Exercise »
In the interview text below, write out the part between "But it’s also" and "of the sofa.", inclusive.

Provided passage »
Though, by this point in human-life, the word is becoming more
& more common And mainly as an insult. No other hair colour is singled out
in a general block to use as an insult - ‘blondie’ doesn’t have the same venom
as ‘ginna’.
“ Mmm; I like the fact that the word has that resonance. But then,
because the song was still important to us, even though it’d almost become a
cliché by the time we released it... It’s about 7 years old; well, the lyrics
and the idea... Initially I wanted to write a musical called ‘Ginger’, a bit
like ‘Tommy’. But ‘Tommy’ is about a ginger person isn’t it - it’s more than
being an under-dog, being ginger, it’s being outside of society, but being able
to see in. That’s the privileged position.
But you’re voluntarily out there...
“ Yeah... Like a pilot is above the world and sees it all as it
is, and being ginger is like that, you see that we’re all making it up as we go
along.”
Here The Vessel came extremely close to using a visual analogy in
explaining ginger to that which I use for those people who wear and look and
act how they wish to. Which I s’pose is about being ginger in itself.
“I’d like to be
spiritually ginger; but the King of Gingersville would have to give me the key
before that could happen.”
And as The Vessel then
moves on to tell me that Geri Spice isn’t truly ‘ginger’, I’m starting to
wonder whether the massed ranks of Gingersville could whup the ass of
Kissingdom...

“ Musically, we are never what you would expect.”
When conversation turns
then to the Spice Girls, as is inevitable
( The Vessel does indeed have a Spice Girls story, and this one
involves ‘singing teachers’ )
I am told that...
“The public gets what the
public wants, as Paul Weller once said - he did say some good things. But I
think that what people think about us is that we’re inaccessible, but we’re
just as accessible as the Spice Girls, and that is our ambition really, that we
will be considered normal.”
Hmm.
I have another theory,
this time about music, in that that which you love bestest, and will never tire
of, is that which you never wholly understand, although you do come close.
You might not be able to
make out all the lyrics, or understand the meaning behind them all, or why the
singer is wearing that shirt... but you stick with it. You remain interested
even if the tune ceases to have the same impact on you as it did when you first
heard it, as there is still an unexplained ‘element’ to the song.
I asked The Vessel whether
that was what David Devant...’s music was moving towards.
“ Well we don’t understand
what we’re doing.”
But it’s also true that
just as a little bit of weird is
appealing in itself - people like to be frightened for whatever reason, but
then, ( to use a slow analogy, ) even during Dr Who v. few
people actually left the room when the Daleks came on,
as they enjoyed their fear, and the facing up to it / the back of the sofa.
But a medium cannot be too weird - then its audience doesn’t feel
as though it can understand & so be in control that which it is being
exposed to. And it might just be that David Devant and his Spirit Wife are too
weird for people to understand.

Provided material »
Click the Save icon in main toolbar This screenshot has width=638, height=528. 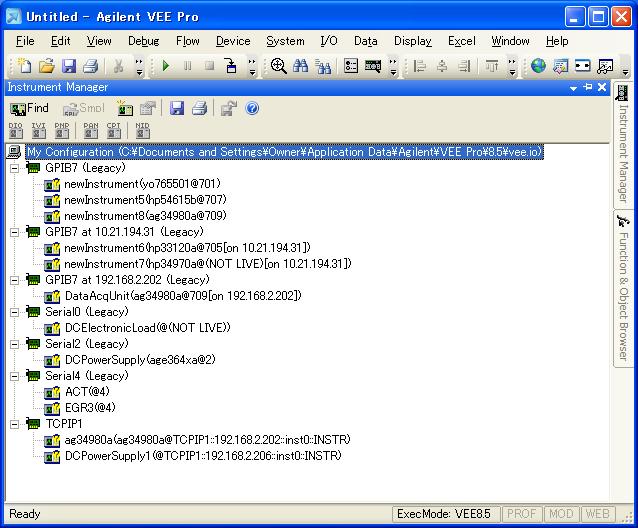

...

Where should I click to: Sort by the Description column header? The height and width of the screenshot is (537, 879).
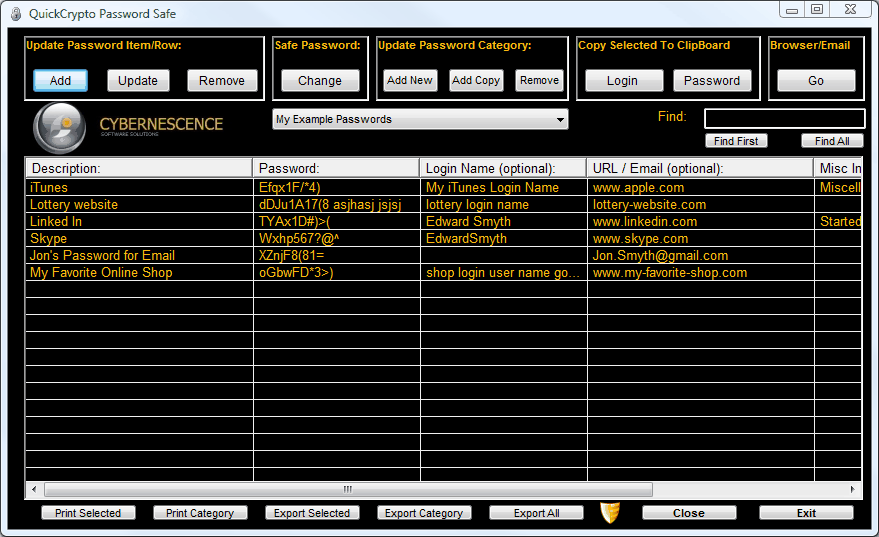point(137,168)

The completed task »
But it’s also true that
just as a little bit of weird is
appealing in itself - people like to be frightened for whatever reason, but
then, ( to use a slow analogy, ) even during Dr Who v. few
people actually left the room when the Daleks came on,
as they enjoyed their fear, and the facing up to it / the back of the sofa.